On asset quality, we expect that the sector’s impaired loan ratio will decline to below 10% by end-2022 (from 21% at end-June 2021, based on our estimations) as banks execute their plans to securitize impaired loans using the Hellenic Asset Protection Scheme (Hercules). Impaired loan inflows from the pandemic should be contained in 2022, although some risks persist from the more vulnerable borrowers that still benefit from state support (i.e. Gefyra program) or forbearance measures.
On the normalization of the impaired loan ratios, we could expect a further reduction to levels more in line with the European average by 2024 based on the banks’ strategic plans. However, as we have seen in some other Southern European countries, we believe some legacy issues will make it difficult to close the gap completely.

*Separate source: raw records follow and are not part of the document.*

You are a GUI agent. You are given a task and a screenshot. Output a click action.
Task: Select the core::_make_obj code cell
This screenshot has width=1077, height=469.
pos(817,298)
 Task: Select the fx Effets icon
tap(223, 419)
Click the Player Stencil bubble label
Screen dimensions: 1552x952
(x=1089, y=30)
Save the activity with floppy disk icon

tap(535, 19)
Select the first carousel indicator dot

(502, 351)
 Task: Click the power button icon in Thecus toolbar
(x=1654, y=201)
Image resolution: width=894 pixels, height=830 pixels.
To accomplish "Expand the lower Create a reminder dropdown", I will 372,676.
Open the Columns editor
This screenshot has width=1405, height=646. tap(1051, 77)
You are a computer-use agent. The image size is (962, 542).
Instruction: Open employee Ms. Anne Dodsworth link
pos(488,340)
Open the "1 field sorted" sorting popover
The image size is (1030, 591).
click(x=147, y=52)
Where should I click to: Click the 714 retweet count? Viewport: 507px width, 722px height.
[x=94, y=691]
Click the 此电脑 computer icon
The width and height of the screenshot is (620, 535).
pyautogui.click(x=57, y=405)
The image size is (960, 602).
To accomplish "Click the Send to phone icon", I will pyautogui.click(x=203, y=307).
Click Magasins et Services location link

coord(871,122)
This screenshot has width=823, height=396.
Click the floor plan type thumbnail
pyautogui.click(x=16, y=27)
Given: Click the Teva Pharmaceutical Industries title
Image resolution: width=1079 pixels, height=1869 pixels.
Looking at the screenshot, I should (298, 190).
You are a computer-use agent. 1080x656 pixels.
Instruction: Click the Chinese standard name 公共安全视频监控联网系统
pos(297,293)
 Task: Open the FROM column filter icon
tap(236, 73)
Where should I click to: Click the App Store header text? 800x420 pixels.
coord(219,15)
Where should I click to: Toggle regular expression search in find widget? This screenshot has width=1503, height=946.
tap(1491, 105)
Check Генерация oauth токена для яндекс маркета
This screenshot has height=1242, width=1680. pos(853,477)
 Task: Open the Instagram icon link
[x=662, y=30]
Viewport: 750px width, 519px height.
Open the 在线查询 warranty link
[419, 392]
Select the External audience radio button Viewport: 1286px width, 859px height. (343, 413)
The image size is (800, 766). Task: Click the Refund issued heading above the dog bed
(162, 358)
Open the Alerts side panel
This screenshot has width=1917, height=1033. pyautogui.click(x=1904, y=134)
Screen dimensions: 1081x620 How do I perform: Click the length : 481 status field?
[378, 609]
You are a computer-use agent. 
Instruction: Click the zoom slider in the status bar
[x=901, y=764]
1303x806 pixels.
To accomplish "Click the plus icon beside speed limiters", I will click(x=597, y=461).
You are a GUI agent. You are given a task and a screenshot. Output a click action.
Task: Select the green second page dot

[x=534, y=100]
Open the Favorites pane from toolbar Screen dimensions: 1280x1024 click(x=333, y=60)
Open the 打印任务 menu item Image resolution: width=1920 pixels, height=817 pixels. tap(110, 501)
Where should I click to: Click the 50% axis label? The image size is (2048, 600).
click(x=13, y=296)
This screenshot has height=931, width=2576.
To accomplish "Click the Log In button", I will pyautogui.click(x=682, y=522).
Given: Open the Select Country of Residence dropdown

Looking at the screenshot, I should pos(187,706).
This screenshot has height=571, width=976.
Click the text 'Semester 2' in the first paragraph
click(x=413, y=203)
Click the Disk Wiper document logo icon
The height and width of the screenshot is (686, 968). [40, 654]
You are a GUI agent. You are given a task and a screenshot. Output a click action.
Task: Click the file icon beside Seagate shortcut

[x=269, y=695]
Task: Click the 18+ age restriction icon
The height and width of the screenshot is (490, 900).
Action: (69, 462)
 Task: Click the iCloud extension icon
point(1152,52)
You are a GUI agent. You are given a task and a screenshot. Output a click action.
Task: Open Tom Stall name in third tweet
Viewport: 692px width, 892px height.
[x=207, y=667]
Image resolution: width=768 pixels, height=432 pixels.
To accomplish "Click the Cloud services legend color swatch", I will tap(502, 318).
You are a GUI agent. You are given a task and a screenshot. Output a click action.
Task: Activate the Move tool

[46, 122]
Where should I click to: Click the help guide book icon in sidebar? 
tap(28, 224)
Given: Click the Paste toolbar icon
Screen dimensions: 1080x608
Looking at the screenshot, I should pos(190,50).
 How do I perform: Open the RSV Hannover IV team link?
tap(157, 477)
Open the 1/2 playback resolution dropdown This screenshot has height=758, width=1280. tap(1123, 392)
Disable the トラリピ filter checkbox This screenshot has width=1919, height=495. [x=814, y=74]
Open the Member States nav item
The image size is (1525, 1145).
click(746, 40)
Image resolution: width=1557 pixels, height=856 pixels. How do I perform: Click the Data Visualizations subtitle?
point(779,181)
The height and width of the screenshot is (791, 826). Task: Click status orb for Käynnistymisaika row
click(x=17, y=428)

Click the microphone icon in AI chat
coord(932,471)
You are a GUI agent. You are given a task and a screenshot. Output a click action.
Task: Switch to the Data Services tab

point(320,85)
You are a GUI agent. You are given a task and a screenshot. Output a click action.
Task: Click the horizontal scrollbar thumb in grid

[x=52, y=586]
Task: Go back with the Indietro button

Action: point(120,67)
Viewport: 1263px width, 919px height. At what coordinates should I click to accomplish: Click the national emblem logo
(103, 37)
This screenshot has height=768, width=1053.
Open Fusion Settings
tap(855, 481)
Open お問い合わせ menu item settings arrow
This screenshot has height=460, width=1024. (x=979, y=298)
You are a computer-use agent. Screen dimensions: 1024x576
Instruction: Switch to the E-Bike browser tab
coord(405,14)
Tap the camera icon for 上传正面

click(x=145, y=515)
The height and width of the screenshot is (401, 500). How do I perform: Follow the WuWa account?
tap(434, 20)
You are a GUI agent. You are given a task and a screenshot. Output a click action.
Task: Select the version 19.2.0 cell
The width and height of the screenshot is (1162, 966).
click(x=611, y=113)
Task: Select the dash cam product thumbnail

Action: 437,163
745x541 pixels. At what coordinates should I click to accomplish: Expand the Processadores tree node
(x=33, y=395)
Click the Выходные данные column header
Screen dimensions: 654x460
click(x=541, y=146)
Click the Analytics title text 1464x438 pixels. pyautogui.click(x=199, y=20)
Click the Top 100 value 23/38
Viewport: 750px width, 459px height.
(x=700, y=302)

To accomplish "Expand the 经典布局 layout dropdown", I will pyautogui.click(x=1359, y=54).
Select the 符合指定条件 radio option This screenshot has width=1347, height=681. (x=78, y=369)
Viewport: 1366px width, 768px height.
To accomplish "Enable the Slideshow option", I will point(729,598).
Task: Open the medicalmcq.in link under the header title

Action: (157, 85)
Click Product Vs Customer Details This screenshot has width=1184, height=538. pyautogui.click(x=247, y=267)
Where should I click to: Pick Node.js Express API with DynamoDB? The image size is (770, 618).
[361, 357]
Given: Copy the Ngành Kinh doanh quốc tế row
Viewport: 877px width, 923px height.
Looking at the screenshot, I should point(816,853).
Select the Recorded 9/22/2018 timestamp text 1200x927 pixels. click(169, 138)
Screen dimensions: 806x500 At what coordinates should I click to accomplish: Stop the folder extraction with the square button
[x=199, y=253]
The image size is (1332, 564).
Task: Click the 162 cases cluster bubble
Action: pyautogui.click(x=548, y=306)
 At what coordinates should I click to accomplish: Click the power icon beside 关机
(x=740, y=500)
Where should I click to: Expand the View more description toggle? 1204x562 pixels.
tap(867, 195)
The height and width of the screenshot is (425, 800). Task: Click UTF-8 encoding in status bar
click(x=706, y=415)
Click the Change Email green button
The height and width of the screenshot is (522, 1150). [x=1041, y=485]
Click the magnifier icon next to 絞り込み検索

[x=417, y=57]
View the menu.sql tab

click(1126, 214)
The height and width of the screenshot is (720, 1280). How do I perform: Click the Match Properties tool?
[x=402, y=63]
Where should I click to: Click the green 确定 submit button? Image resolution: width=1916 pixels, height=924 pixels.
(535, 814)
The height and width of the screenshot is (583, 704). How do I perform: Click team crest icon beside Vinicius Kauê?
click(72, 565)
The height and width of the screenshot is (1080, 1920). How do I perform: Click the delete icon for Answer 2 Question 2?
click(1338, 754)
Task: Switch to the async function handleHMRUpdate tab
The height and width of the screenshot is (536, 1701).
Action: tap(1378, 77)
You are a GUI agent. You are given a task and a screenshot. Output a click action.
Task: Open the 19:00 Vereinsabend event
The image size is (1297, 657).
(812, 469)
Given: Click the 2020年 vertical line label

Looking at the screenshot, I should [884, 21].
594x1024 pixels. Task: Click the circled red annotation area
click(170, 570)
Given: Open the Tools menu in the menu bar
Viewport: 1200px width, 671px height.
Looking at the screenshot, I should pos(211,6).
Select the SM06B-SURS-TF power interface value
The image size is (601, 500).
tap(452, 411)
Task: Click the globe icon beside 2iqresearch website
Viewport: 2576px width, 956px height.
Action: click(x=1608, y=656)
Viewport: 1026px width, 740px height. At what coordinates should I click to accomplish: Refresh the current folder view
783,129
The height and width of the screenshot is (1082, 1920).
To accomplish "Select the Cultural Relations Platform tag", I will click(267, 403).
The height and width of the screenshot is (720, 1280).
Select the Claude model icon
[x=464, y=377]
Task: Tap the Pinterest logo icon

The asset-quality cleanup will further reduce the encumbrance of capital by problem assets, which is still a rating weakness for the banks, and the sector will maintain modest capital buffers as capital-enhancement actions and improving organic capital generation will offset forthcoming losses from planned securitizations and other negative impacts.
We expect some normalization of structural profitability in 2022, in particular for the banks that are more advanced in the asset-quality cleanup. The improvement should come from lower recurring credit losses, healthy growth in fee income and reduced operating costs from ongoing restructuring programs. Pressures on margins and the deconsolidation of impaired loans will reduce banks’ net interest income but we expect good growth in new lending derived from NGEU funds and an improvement in households’ financial position.
Despite the better prospects, we believe that the banks remain challenged by a low structural profitability and the need to rebuild their business models, in particular the capacity to diversify revenues (i.e. fee-income related business and/or via growing in international markets where the entities are already present) while deploying capital to enhance banks’ digitalization capabilities.